Il s'agit de la commande bp_seqfeature_loadp qui peut être exécutée dans le fournisseur d'hébergement gratuit OnWorks en utilisant l'un de nos multiples postes de travail en ligne gratuits tels que Ubuntu Online, Fedora Online, l'émulateur en ligne Windows ou l'émulateur en ligne MAC OS
PROGRAMME:
Nom
bp_seqfeature_load.pl - Charger GFF dans une base de données SeqFeature
DESCRIPTION
Passez n'importe quel nombre de fichiers au format GFF ou fasta (ou GFF avec fasta intégré) pour charger le
caractéristiques et séquences dans une base de données SeqFeature. La base de données (et l'adaptateur) à utiliser est
spécifié sur la ligne de commande. Utilisez l'indicateur --create pour créer une nouvelle base de données SeqFeature.
SYNOPSIS
bp_seqfeature_load.pl [options] gff_or_fasta_file1 [gff_or_fasta_file2 [...]]

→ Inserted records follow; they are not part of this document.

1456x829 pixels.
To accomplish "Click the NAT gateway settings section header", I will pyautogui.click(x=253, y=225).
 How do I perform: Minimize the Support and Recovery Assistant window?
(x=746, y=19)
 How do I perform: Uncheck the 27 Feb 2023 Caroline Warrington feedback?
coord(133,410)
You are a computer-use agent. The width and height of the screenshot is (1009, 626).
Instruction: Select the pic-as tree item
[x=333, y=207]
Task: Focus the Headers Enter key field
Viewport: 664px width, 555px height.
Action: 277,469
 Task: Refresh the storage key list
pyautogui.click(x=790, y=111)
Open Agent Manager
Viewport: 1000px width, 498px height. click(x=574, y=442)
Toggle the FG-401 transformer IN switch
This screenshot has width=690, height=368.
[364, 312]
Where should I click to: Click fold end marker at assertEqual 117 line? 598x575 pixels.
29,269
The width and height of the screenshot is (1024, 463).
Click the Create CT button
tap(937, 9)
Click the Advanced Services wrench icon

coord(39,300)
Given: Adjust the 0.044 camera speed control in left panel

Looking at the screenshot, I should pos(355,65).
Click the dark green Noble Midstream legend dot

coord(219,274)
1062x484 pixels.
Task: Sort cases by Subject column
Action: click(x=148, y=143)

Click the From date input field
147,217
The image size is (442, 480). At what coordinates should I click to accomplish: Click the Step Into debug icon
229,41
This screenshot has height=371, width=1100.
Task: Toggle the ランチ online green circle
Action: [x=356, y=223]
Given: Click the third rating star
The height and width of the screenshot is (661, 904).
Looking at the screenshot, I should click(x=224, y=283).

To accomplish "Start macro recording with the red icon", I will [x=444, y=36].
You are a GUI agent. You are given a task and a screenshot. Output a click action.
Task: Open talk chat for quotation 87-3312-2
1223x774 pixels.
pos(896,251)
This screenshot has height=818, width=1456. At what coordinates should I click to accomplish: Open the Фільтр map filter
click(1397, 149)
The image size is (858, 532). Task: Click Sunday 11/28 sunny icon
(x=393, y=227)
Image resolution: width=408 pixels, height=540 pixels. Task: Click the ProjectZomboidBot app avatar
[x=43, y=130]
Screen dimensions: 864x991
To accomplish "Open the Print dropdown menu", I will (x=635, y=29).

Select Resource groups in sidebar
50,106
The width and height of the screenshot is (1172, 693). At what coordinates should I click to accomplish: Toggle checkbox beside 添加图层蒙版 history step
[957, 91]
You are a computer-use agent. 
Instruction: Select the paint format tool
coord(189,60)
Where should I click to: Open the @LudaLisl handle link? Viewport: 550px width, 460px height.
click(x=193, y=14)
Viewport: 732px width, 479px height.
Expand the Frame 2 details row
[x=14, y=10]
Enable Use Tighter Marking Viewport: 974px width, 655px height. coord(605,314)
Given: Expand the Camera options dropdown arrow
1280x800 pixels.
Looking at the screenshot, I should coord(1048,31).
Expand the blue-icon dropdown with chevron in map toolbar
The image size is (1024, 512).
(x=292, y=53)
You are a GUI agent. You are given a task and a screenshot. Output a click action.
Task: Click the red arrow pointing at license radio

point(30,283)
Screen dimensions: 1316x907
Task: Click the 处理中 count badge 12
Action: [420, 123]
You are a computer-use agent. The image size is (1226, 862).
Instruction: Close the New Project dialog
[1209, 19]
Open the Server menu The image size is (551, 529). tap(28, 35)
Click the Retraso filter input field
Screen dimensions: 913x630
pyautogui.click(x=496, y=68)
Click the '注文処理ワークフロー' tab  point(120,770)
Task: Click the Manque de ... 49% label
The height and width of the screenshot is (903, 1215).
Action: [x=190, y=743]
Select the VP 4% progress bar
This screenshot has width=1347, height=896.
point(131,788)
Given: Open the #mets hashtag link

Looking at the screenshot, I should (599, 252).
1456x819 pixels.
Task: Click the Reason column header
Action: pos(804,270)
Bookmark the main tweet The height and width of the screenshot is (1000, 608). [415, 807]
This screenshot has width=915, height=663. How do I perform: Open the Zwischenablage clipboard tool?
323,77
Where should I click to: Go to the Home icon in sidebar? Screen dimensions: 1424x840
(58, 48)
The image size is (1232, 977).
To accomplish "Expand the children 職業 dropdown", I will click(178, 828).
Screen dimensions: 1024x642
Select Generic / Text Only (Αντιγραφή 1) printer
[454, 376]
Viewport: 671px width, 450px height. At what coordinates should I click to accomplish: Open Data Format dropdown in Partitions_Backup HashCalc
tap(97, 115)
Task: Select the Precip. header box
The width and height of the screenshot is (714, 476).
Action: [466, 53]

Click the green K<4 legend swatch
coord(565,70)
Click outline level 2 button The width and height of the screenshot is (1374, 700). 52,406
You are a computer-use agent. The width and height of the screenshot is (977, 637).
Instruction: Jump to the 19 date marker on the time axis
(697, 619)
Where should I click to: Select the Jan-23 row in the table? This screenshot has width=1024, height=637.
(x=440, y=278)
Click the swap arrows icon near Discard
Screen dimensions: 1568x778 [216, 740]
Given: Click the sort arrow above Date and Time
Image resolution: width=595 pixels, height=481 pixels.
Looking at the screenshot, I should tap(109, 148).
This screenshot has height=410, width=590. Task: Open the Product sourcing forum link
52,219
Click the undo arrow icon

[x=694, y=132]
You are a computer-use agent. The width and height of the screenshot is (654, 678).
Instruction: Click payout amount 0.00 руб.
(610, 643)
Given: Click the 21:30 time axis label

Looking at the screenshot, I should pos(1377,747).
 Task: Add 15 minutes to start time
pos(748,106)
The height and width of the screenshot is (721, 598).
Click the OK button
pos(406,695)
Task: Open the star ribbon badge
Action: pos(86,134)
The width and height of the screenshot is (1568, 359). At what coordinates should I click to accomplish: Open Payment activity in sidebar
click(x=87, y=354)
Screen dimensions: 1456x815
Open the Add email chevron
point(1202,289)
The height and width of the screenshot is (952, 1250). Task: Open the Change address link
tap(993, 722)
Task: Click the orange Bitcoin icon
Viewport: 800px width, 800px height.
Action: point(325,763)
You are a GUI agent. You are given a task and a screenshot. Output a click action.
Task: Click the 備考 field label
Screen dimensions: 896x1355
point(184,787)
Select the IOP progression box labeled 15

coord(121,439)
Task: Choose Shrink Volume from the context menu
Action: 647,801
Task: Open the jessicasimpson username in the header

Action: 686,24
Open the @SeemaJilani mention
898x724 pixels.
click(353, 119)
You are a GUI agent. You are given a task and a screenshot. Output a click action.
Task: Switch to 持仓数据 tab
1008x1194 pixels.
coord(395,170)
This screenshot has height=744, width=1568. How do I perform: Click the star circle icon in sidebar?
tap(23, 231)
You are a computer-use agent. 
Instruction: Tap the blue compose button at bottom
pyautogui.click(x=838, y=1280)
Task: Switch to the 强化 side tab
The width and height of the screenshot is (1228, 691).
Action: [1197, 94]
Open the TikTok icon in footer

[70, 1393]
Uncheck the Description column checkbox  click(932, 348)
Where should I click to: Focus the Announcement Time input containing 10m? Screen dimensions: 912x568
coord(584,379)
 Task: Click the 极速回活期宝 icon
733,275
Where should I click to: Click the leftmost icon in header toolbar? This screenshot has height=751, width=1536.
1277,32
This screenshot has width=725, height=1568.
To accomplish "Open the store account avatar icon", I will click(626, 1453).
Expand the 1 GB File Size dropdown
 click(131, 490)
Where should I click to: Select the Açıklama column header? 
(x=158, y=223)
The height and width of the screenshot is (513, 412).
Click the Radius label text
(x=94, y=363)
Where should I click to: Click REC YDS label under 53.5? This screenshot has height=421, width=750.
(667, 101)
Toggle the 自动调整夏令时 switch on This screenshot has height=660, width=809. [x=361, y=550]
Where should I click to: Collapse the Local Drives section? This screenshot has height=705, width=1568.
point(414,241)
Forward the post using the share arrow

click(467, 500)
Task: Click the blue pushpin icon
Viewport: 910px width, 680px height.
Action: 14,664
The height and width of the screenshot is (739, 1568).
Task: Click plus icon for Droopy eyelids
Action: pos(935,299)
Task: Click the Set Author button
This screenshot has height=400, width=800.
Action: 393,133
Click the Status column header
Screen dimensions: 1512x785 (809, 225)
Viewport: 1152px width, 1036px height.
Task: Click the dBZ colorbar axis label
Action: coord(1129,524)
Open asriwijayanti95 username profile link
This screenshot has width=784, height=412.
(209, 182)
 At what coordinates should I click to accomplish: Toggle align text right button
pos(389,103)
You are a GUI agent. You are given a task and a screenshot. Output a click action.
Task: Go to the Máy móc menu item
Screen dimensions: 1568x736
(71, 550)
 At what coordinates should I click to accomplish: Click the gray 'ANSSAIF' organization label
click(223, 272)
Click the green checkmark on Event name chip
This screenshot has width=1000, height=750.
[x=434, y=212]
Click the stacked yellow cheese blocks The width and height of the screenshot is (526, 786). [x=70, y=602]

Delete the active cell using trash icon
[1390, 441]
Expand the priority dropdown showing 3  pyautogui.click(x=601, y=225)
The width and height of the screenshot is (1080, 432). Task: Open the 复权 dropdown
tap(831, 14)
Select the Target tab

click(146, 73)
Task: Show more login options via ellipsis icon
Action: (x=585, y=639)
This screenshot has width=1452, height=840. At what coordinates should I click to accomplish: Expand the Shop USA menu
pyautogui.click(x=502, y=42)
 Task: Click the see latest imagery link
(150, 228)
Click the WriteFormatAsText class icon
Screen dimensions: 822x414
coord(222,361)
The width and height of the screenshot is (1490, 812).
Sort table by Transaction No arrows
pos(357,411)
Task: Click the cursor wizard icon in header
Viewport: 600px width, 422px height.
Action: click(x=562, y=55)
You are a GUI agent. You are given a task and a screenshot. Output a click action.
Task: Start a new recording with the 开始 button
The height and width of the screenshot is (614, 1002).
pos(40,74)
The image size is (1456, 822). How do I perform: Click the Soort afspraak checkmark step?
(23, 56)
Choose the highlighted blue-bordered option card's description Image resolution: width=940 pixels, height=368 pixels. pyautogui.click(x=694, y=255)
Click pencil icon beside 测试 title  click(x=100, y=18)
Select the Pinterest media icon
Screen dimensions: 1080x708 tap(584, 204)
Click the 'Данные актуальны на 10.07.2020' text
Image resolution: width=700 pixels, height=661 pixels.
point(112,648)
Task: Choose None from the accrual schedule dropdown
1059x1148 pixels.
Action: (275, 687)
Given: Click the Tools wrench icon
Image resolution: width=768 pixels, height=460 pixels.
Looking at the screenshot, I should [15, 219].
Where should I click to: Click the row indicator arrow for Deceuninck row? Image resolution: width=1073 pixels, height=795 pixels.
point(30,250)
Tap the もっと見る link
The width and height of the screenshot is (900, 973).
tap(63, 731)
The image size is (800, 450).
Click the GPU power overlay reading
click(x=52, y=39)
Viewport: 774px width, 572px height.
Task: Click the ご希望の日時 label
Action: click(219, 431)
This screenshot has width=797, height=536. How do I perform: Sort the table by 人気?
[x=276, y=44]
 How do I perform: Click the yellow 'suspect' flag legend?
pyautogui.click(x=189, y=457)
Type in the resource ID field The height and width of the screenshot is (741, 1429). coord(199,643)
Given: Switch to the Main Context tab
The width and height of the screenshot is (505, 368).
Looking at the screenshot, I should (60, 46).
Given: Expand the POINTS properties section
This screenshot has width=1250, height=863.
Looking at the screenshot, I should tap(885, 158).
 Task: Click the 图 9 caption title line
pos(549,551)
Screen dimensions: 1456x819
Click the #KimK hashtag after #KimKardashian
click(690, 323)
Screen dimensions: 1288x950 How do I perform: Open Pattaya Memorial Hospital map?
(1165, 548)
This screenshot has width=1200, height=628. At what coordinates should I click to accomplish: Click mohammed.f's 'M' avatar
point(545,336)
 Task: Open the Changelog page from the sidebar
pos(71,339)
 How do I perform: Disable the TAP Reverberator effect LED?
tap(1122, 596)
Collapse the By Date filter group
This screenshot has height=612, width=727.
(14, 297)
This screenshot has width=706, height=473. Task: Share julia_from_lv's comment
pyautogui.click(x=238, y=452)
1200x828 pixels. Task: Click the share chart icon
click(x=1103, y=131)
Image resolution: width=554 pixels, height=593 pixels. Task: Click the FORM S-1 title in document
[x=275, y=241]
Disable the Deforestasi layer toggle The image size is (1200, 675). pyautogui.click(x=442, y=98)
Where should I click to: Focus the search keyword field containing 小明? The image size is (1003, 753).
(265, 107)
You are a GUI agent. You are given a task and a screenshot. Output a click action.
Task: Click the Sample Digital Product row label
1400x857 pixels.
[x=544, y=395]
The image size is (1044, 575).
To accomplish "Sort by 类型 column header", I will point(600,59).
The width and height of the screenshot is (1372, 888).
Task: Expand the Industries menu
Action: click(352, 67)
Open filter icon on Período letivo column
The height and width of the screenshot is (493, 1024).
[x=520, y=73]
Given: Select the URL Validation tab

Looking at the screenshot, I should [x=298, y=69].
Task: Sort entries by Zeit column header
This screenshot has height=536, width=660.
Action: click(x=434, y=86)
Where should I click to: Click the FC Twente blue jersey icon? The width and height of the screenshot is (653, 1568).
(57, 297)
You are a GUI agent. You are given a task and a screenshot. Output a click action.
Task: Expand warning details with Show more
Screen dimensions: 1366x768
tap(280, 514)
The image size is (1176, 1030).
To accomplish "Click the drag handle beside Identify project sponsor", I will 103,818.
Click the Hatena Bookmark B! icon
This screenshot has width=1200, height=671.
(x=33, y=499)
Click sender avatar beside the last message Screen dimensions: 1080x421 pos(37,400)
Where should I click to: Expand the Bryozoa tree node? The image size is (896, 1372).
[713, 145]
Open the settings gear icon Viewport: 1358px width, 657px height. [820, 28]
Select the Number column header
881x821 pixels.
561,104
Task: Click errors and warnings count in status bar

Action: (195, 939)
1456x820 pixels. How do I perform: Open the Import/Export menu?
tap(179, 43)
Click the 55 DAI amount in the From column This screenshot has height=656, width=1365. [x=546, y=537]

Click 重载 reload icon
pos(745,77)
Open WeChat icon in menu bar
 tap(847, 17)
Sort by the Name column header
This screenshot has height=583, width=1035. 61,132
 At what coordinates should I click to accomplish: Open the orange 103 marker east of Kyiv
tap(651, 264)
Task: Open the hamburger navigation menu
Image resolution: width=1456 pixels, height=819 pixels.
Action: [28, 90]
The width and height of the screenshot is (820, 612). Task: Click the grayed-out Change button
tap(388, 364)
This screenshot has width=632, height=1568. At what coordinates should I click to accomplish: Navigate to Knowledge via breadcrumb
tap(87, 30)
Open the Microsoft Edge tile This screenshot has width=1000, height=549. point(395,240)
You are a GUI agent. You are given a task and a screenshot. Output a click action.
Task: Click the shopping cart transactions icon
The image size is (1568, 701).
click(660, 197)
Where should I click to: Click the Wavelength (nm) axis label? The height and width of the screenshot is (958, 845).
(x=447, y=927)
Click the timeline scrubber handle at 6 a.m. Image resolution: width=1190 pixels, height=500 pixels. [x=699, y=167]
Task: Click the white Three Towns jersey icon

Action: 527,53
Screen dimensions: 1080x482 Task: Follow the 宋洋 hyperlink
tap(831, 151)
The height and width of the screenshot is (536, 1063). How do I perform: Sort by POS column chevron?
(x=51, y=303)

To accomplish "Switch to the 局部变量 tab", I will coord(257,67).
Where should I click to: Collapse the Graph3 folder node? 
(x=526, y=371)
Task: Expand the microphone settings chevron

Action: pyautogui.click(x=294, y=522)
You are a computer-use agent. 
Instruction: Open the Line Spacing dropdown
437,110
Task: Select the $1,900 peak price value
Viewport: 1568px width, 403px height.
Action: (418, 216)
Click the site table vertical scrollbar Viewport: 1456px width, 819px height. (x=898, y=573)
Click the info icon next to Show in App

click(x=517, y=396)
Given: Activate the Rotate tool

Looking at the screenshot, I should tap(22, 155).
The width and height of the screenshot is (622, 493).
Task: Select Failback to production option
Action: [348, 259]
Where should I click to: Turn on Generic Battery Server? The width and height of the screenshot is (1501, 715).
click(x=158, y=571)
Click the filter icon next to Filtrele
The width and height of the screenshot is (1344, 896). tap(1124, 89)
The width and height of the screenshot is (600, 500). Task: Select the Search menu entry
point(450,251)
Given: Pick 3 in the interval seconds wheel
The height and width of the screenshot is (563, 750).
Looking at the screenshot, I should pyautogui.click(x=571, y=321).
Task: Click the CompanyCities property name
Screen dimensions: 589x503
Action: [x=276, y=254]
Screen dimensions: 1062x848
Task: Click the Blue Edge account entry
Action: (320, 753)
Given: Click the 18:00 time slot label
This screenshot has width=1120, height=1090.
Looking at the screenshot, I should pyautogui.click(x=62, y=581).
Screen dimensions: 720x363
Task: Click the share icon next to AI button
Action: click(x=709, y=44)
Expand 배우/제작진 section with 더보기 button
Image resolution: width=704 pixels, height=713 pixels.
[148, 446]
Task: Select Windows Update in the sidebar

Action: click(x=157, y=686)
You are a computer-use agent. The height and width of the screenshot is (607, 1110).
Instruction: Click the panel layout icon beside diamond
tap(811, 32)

Essayez 'bp_seqfeature_load.pl --help' ou '--man' pour plus d'informations.
OPTIONS
-d, --dsn
Source de données DBI (par défaut dbi:mysql:test)
-n, --espace de noms
Le préfixe de table à utiliser (undef par défaut) Permet plusieurs fonctionnalités de séquence indépendantes
bases de données à stocker dans une seule base de données
-s, --seqfonctionnalité
Le type de SeqFeature à créer... RTSC (par défaut Bio::DB::SeqFeature)
-a, --adaptateur
L'adaptateur de stockage (classe) à utiliser (DBI::mysql par défaut)
-v, --verbeux
Activer les rapports de progression détaillés (par défaut true) Utilisez --noverbose pour désactiver cette option.
-f, --rapide
Activer le chargement rapide. (par défaut 0) Uniquement disponible pour certains adaptateurs.
-T, --répertoire-temporaire
Spécifiez le répertoire temporaire pour un chargement rapide (File::Spec-> par défauttmpdir())
-i, --ignore-seqregion
Si vrai, ignorez les directives ##sequence-region dans le fichier GFF3 (par défaut, créez un
caractéristique pour chaque région)
-c, --créer
Créez la base de données et réinitialisez-la (par défaut false) Remarque, cela effacera les précédents
contenu de la base de données, le cas échéant.
-u, --utilisateur
Utilisateur à connecter à la base de données en tant que
-p, --mot de passe
Mot de passe à utiliser pour se connecter à la base de données
-z, --zip
Compresser les tables de la base de données pour économiser de l'espace (par défaut false)
-S, --sous-fonctionnalités
Activer l'indexation des sous-fonctionnalités (par défaut true) Utilisez --nosubfeatures pour désactiver cette fonction.
--sommaire
Générer des statistiques récapitulatives pour les graphiques de couverture (faux par défaut) Cela peut être exécuté sur un
base de données précédemment chargée ou pendant le chargement. Il sera par défaut à true si --create est
utilisé.
-N, --nosummary
Ne générez pas de statistiques récapitulatives pour économiser de l'espace et du temps de chargement (par défaut si
--create n'est pas spécifié, utilisez cette option pour désactiver explicitement les statistiques récapitulatives
quand --create est spécifié)
--noalias-cible
Ne créez pas un attribut Alias dont la valeur est le target_id dans un attribut Target (si
l'entité contient un attribut Cible, la valeur par défaut consiste à créer un attribut Alias
dont la valeur est le target_id dans l'attribut Target)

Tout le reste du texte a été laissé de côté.